クレーター計数法による惑星表面の年代測定

🗓 2026年8月10日

宇宙に浮かぶ惑星や衛星の表面には、無数のクレーターが刻まれています。これらの傷跡は単なる地形ではなく、その場所がいつ形成されたかを示す「時計」のような役割を果たします。クレーター計数法とは、ある領域にあるクレーターの数とサイズを分析することで、その地表の相対的な年齢を推定する科学的な手法です。

この手法の根底にある考え方はシンプルです。地表が新しく形成された直後はクレーターがゼロであり、時間の経過とともに一定の割合で衝撃クレーターが蓄積していくという仮定に基づいています。したがって、観測されるクレーターの密度が高ければ高いほど、その地表は古いということになります。

Key Facts

  • 基本原理:地表の年齢が古いほど、蓄積されるクレーターの数が増える。
  • 校正の根拠:アポロ計画やルナ計画で回収された月の岩石サンプルの放射年代測定値を用いて精度を高めている。
  • 適用範囲:月の海、火星の溶岩流、木星や土星の氷衛星など、多様な天体に適用される。
  • 主要な課題:一次クレーターと二次クレーターの判別、および大気や浸食による地形の変化。

クレーターの種類と判別の重要性

正確な年代測定を行うためには、クレーターを「一次」と「二次」に正しく分類する必要があります。

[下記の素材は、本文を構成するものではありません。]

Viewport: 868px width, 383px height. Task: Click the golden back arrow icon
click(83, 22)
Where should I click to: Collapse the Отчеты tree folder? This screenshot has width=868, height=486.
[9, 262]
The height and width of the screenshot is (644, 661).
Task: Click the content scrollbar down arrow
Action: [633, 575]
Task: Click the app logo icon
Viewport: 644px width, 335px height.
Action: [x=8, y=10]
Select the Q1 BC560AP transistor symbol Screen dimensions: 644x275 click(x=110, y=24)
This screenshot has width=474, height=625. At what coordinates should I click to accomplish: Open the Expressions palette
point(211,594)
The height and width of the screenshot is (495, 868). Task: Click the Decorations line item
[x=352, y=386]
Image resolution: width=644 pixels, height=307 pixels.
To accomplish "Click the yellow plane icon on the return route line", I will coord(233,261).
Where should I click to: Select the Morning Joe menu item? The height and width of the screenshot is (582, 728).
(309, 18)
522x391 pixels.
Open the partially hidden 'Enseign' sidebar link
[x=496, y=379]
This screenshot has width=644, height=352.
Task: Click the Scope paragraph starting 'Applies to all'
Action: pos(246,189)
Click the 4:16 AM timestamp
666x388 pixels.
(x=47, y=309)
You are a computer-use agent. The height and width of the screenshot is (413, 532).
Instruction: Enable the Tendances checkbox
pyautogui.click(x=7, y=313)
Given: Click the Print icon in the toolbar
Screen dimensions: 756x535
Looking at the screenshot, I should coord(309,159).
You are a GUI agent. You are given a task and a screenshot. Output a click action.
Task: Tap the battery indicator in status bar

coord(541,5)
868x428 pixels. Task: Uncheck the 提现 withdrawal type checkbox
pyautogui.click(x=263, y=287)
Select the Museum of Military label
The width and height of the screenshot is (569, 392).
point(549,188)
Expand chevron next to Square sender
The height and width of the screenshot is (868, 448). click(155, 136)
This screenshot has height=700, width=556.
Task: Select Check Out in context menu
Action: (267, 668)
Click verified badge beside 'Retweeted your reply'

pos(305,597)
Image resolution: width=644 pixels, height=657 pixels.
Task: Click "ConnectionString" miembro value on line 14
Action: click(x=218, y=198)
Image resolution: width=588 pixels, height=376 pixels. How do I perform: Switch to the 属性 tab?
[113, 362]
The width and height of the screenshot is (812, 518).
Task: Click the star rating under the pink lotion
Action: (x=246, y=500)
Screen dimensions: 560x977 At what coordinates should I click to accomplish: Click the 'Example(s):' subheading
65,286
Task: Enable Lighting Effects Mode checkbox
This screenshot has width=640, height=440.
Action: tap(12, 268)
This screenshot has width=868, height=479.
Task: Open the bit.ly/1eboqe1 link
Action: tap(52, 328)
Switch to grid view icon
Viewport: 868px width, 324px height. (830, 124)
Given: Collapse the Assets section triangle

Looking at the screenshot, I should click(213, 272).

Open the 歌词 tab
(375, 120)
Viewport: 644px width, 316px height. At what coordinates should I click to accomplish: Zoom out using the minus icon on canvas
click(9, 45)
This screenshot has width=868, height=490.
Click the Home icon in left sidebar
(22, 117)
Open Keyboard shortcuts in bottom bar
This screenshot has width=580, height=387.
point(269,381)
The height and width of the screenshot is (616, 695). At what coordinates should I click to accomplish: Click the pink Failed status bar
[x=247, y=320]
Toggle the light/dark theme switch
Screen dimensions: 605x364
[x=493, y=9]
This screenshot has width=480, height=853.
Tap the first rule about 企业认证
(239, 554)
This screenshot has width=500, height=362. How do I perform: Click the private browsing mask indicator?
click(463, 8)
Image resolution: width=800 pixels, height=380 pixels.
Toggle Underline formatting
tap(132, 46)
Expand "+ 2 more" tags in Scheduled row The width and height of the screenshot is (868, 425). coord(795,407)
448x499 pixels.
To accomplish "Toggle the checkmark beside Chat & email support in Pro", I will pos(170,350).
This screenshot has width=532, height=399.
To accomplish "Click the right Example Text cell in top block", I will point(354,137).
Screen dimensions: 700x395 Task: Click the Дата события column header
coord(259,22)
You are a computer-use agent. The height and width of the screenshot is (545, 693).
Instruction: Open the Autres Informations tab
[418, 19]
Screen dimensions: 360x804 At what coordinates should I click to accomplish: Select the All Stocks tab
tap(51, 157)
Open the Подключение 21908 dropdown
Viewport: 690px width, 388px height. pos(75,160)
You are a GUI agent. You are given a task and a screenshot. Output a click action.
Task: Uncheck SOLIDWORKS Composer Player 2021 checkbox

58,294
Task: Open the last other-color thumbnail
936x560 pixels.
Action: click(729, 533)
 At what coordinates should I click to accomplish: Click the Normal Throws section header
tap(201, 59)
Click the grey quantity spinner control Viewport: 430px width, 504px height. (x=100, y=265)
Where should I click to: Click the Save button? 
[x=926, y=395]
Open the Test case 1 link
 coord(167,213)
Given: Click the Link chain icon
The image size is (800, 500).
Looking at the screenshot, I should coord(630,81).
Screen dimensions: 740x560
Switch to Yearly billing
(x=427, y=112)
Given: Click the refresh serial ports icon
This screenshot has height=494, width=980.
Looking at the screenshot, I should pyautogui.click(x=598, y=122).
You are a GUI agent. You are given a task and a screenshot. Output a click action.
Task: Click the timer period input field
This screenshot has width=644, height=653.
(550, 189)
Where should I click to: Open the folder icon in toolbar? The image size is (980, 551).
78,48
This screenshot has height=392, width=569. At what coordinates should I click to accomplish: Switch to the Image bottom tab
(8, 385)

一次クレーターは、宇宙から飛来した小惑星や彗星が直接衝突して形成されるもので、地表の年齢を測るための正当な指標となります。

一方で、二次クレーターは一次衝突の際に激しく弾き飛ばされた破片(エジェクタ)が、再び地表に降り注ぐことで形成されます。これらは一次クレーターよりも衝突速度が遅く、入射角も低いため、形状が歪んでいたり、大きなクレーターの周囲に放射状に配置されていたりするという特徴があります。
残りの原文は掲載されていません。